The Florida Development Finance Corporation (“FDFC”) is a special development financing authority. We offer tax-exempt, low interest bond financing to qualifying projects or borrowers. These can include small manufacturers and 501(c)(3) non-profit organizations.
We support economic development by assisting for-profit and not-for-profit businesses with access to capital for project financing. The use of these funds may be eligible to finance or refinance up to 100% of the cost of acquisition, construction, and equipping of land, facilities, equipment and other costs needed for the project. The primary mechanism for accessing the capital markets is tax-exempt and taxable bonds.
Conduit Issuing Authority
FDFC has been given authority in Chapter 288, Part X of the Florida Statutes to act as a state-wide conduit issuer for bond financing.
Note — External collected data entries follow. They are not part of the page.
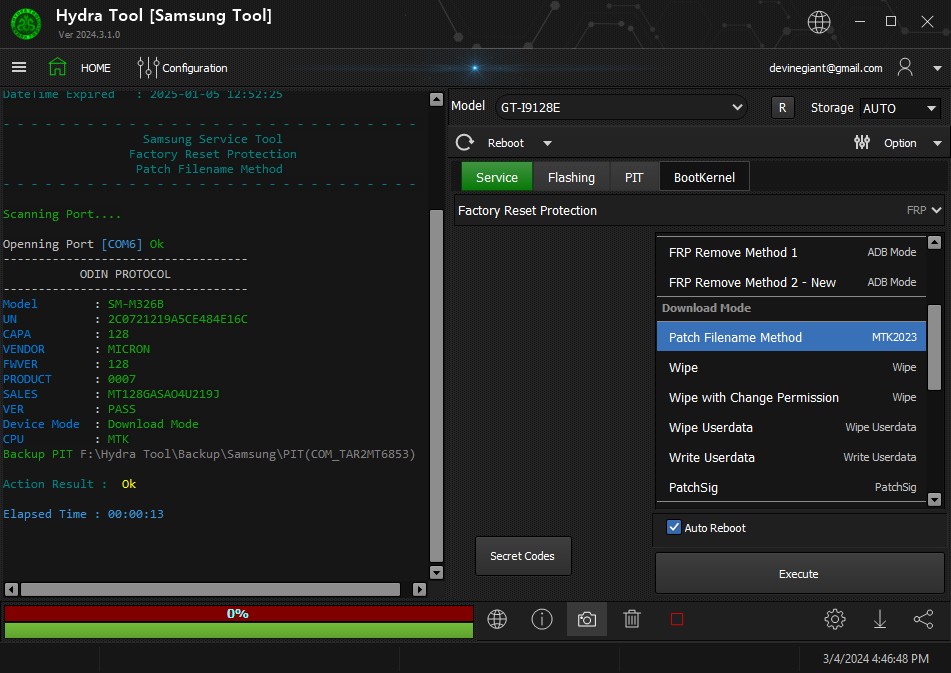Switch to the Flashing tab
This screenshot has height=673, width=951.
tap(571, 177)
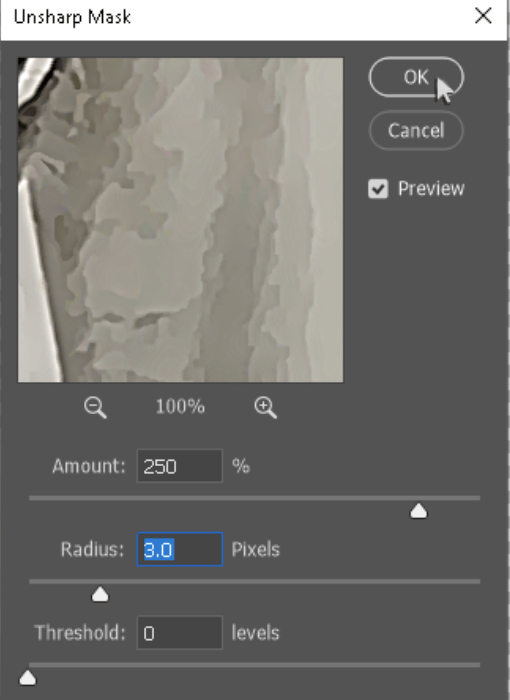Cancel the Unsharp Mask dialog

coord(416,130)
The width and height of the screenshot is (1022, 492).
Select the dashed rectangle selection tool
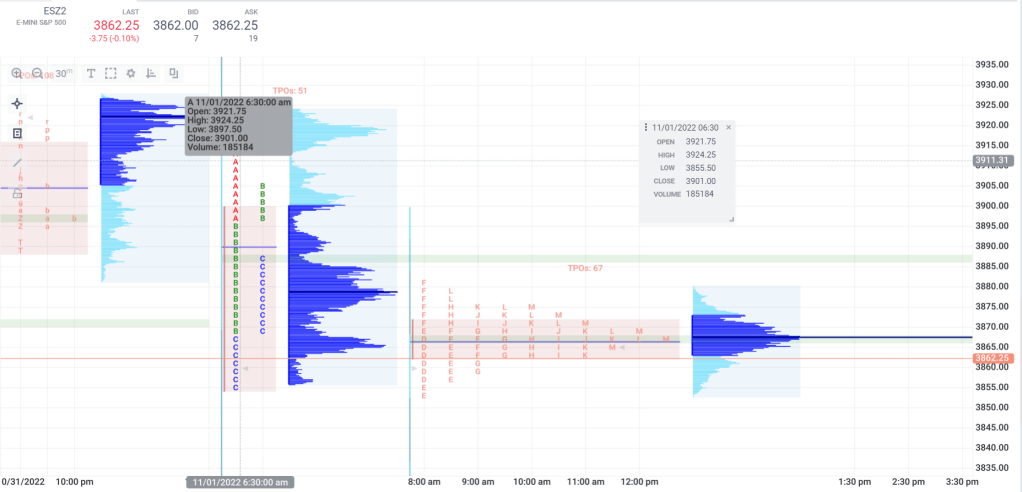tap(110, 73)
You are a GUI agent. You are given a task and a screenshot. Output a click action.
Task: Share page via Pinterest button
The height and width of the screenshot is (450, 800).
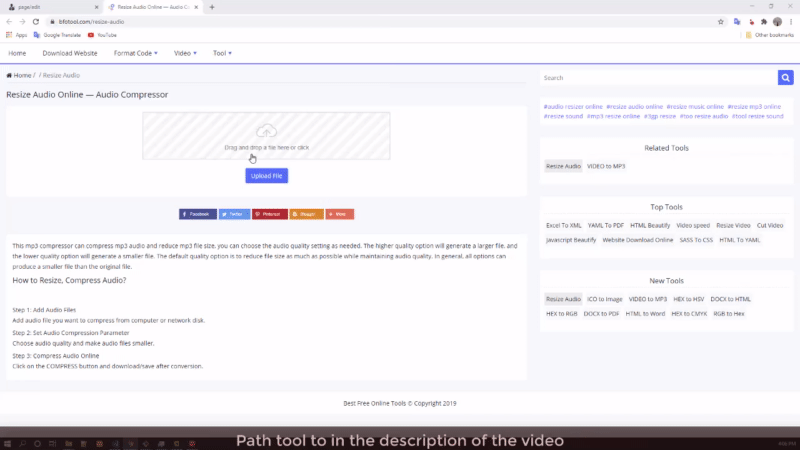(x=270, y=214)
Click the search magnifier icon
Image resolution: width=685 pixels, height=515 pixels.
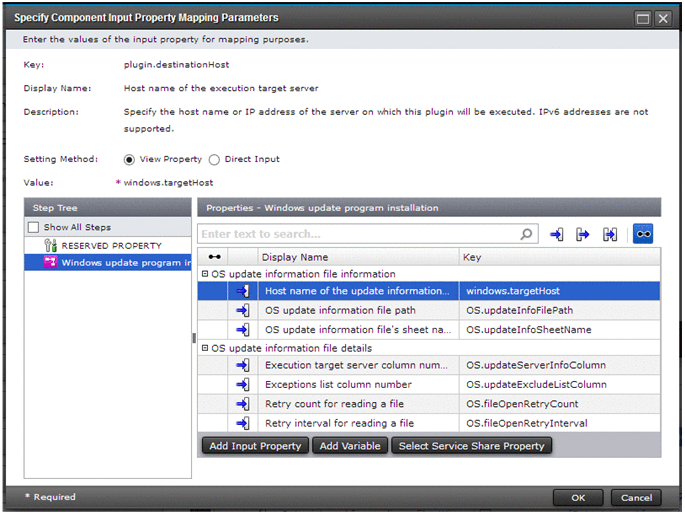[527, 234]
Borrowers do not have direct access to the capital markets for bond financing, therefore, FDFC serves as a borrower for the borrower. This means that the responsibility for the repayment of debt falls solely on the borrower.
Bonds issued by the FDFC are not guaranteed by the State or any local government. The FDFC Board does not provide project or entitlement approval (ie. zoning, future land use, site or building permitting, etc.), which can only come from Federal, State or the local jurisdiction where the project is located.
Tax-Exempt Project Finance
The IRS Code outlines certain borrowers or projects that qualify for tax-exempt financing. These non-governmental bonds are known as Private Activity Bonds (“PAB”) or 501 C 3 Bonds. The federal government limits the amount of PAB’s that can be issued by allocating to each state a certain amount of PAB allocation. Within the State of Florida, the Division of Bond Finance is given the responsibility for receiving the annual allotment from the federal government and foe managing the process for PAB allocation. Certain projects, such as Small Manufacturers or Not-for-Profit organizations are not required to seek PAB allocation by having an exemption from this process.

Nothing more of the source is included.